## Passage provided

begin

There’s a point in almost every business where the doubt gets loud.


You’ve spent money. You’ve made changes. You’ve tried to do the right things. Maybe you hired help. Maybe you ran ads. Maybe you rebuilt your website, posted on social media, or finally started paying attention to your Google Business Profile.

And then… not much happened.


Not enough calls. Not enough leads. Not enough sales to make the effort feel worth it.

That’s the part people don’t talk about enough.


Not the exciting part. Not the launch. Not the “we’re growing fast” season. I’m talking about the stretch in the middle where you’re putting in real work and wondering if any of it is actually doing anything.


I know that feeling well.


In addition to running a marketing agency, I co-own a roofing business with my son at seven2roofing.com. We spend our own money on marketing there too. So when I talk to business owners who feel frustrated, skeptical, or burned out by marketing, I’m not speaking from a distance. I get it. I’ve sat in that same spot and asked the same questions.


Over the years, I’ve noticed something that keeps showing up.

A lot of businesses quit right before things were about to start working.

That may sound overly simple, but I’ve seen it enough times to know it’s true.

And strangely enough, one of the clearest lessons I’ve ever learned about that came from watching a chick hatch.


Wet chick emerging from a cracked egg in a nest of straw. The warm, sunlit setting highlights the chick's fragile, new appearance.

The Chick That Almost Didn’t Make It


A few years ago, when my kids were younger, we decided to hatch chickens.

We borrowed an incubator, got some fertilized eggs, and settled in for the full process. If you’ve never watched that happen, it’s pretty incredible. For days, nothing seems to change. Then eventually the eggs start moving a little. You can hear faint chirping from inside. And then finally, one tiny crack appears in the shell.


That first crack feels like the moment.


Like the breakthrough has arrived.


But here’s what surprised us: that first crack was not the finish line. It was barely the beginning.


It still took hours for the chick to fully get out.

Hours of pushing, twisting, resting, and trying again.

My kids kept asking if we could help. It’s a natural reaction. You see something struggling and your instinct is to step in. You want to speed it up. You want to make it easier.


But the truth is, helping a chick out of the shell too early can kill it.

That struggle is not a problem. It’s part of how the chick gets strong enough to survive. The resistance helps develop what it needs to function outside the shell. Remove the struggle, and you remove the growth that comes with it.

That stuck with me.


Because growing a business works a lot like that.


Marketing Works the Same Way


Most marketing does not produce results on day one or even month one. There is a buildup phase. A period where you are building visibility, getting indexed, earning reviews, creating content, training the algorithms, and establishing the kind of digital footprint that makes Google, Meta, and even AI platforms trust you enough to start sending people your way.


That period feels like the shell. It is uncomfortable. It costs money. There is effort with no obvious return. And it is the exact point where most business owners pull back, right when the first crack is starting to form.


I have seen it happen too many times. A contractor runs Google Ads for 60 days, does not get the volume they expected, and cancels. A retail store launches a new website, waits three months for search traffic to grow, gets impatient, and stops investing. A service company starts posting consistently on social media, sees modest engagement, and decides it is not worth the time.

end

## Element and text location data
begin

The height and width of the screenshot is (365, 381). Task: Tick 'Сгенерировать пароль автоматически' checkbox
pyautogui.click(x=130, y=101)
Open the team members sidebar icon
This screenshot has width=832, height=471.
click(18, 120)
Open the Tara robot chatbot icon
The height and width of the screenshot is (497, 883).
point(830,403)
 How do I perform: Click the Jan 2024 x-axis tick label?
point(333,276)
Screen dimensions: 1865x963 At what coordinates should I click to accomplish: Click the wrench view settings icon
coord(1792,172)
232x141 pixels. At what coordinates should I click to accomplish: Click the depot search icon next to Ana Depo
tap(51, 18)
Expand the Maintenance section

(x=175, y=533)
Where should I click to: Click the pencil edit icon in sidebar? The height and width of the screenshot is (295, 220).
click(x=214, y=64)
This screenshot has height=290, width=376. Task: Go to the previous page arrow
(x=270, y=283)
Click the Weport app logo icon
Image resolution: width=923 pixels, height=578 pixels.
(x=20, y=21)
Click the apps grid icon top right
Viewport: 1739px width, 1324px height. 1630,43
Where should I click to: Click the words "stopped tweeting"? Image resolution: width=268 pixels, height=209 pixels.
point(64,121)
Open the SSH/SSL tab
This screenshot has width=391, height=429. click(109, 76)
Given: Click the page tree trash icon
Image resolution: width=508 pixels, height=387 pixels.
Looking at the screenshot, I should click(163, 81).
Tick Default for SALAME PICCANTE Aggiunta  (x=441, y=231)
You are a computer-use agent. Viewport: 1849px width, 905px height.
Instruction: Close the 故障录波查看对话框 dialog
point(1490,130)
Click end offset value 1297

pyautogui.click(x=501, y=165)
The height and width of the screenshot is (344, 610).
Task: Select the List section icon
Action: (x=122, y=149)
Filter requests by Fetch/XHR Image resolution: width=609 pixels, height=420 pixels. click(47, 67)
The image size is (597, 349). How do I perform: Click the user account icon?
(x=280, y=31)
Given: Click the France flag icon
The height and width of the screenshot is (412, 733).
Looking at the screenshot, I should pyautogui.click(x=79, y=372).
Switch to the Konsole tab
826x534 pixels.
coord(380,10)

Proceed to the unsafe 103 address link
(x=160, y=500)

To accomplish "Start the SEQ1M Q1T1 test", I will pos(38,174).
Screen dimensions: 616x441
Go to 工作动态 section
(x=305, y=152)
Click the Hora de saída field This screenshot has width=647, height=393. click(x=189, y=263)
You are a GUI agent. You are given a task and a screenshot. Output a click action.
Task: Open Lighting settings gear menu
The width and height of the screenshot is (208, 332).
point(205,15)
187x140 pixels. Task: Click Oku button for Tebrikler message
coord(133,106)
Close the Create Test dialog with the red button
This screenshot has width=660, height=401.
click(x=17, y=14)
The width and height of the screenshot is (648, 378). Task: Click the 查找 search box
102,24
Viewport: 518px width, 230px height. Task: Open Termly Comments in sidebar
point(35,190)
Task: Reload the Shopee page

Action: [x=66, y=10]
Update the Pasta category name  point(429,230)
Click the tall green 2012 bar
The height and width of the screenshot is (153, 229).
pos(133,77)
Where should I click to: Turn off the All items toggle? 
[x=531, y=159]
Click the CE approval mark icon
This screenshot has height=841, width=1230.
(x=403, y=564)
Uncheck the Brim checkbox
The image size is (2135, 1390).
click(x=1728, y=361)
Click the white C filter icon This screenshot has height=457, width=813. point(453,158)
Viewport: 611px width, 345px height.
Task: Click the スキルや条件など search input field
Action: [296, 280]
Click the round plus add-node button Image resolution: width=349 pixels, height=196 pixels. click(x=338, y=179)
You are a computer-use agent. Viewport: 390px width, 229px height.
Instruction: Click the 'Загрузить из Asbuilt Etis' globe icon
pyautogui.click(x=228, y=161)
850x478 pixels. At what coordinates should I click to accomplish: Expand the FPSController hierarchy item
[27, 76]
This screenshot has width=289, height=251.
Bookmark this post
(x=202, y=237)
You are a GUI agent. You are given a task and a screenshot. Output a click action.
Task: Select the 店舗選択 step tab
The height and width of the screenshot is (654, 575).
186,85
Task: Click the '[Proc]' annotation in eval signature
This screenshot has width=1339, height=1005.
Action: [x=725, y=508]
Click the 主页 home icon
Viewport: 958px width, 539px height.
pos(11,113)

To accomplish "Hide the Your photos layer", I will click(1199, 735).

end

## Problem set
- a) List each activity the marketing essay names as part of the buildup phase of marketing.
- b) Please pick up the marketing essay where it stops and keep writing it.

## Answers for this exercise
- a)
- Building visibility
- Getting indexed
- Earning reviews
- Creating content
- Training the algorithms
- Establishing a digital footprint

- b)
They carried the cost of the hard part without ever collecting the reward on the other side. The businesses that win locally are not always the ones with the biggest budgets. They are the ones who stay consistent long enough for the work to compound. For the calls to start coming in not just from ads, but from reviews, organic search, referrals, repeat customers, and people who have seen them again and again and finally decide to reach out.


The Part Most Business Owners Underestimate (Growing a Business)

A lot of owners expect progress to show up fast.


That makes sense. Business costs are real. Payroll is real. Ad spend is real. Time is real. When you invest in marketing, you want movement. You want proof. You want something you can point to and say, “Good. This is working.”


But most healthy growth doesn’t happen like flipping a switch.

It happens like compounding.

It builds in layers.


You improve your website. You sharpen your message. You ask for reviews. You clean up your Google Business Profile. You post consistently. You make your offer clearer. You fix your follow-up. You run ads long enough to learn what actually converts. You start showing up in more places. People see your name more than once. They begin to recognize you. Then trust starts to form.

That’s usually how it happens.

Slow at first.

Then all at once.


The hard part is that the early stage rarely looks dramatic. It feels like effort without applause. Work without immediate payoff. That’s the shell.

And a lot of business owners back out during that phase.

Not because they’re lazy. Not because they don’t care. Usually it’s because they care a lot, and they’re tired of wasting money.


I hear versions of this story all the time:

“We tried Google Ads. Didn’t work.”

“We posted on Facebook for a while. Nothing came from it.”

“We redid the site and still didn’t get many leads.”

“We hired someone for SEO and couldn’t tell if anything was happening.”


Sometimes those frustrations are valid. Sometimes the strategy really was off. Sometimes the wrong things were being worked on in the wrong order.

But sometimes the truth is simpler and harder to accept:

They stopped too early.


Why the “Nothing Is Happening” Stage Matters So Much

There’s a dangerous moment in business where you’ve done enough to feel the cost, but not enough to collect the return.

That is where people panic.


You’ve paid for the website, but search traffic hasn’t had time to grow.

You’ve asked for some reviews, but not enough to change local visibility.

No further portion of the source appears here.